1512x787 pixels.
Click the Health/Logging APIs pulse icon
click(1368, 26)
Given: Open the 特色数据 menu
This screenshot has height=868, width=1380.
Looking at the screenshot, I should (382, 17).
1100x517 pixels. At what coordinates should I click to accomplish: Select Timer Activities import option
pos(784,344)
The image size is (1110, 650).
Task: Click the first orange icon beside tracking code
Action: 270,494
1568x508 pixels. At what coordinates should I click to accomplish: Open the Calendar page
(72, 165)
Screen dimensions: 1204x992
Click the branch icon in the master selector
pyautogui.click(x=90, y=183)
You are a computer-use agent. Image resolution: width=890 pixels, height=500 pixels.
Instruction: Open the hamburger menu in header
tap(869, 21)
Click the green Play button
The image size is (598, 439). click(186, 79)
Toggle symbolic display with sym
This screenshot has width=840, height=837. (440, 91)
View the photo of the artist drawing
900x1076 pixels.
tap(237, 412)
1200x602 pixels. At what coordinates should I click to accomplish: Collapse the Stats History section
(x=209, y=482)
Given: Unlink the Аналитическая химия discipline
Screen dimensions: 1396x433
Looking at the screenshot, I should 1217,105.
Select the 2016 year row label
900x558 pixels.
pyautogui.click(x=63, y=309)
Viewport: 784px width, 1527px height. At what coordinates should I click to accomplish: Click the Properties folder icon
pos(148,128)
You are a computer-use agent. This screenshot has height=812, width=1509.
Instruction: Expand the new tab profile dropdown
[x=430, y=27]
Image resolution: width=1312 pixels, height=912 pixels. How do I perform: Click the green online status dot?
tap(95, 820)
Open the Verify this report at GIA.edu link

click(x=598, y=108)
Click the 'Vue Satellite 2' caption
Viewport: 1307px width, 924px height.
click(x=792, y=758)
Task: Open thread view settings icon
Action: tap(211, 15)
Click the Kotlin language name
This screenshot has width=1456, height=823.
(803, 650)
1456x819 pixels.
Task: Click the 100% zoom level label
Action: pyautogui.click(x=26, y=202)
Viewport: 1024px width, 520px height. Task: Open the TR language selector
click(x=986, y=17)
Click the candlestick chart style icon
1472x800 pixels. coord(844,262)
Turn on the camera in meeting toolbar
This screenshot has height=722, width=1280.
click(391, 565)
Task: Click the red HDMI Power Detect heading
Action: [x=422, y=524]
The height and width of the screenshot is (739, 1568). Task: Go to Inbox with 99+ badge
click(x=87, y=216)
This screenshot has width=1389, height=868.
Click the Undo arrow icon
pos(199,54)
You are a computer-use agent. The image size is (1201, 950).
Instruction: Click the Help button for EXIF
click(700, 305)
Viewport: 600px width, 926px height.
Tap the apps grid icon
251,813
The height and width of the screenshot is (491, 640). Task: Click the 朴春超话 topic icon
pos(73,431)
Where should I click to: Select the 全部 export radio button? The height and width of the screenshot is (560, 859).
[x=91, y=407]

WORK TO DO: Copy every line above that contains the word "agent". Case counts.

TASK RESPONSE:
You are a computer-use agent. Image resolution: width=890 pixels, height=500 pixels.
You are a computer-use agent. This screenshot has height=812, width=1509.
You are a computer-use agent. The image size is (1201, 950).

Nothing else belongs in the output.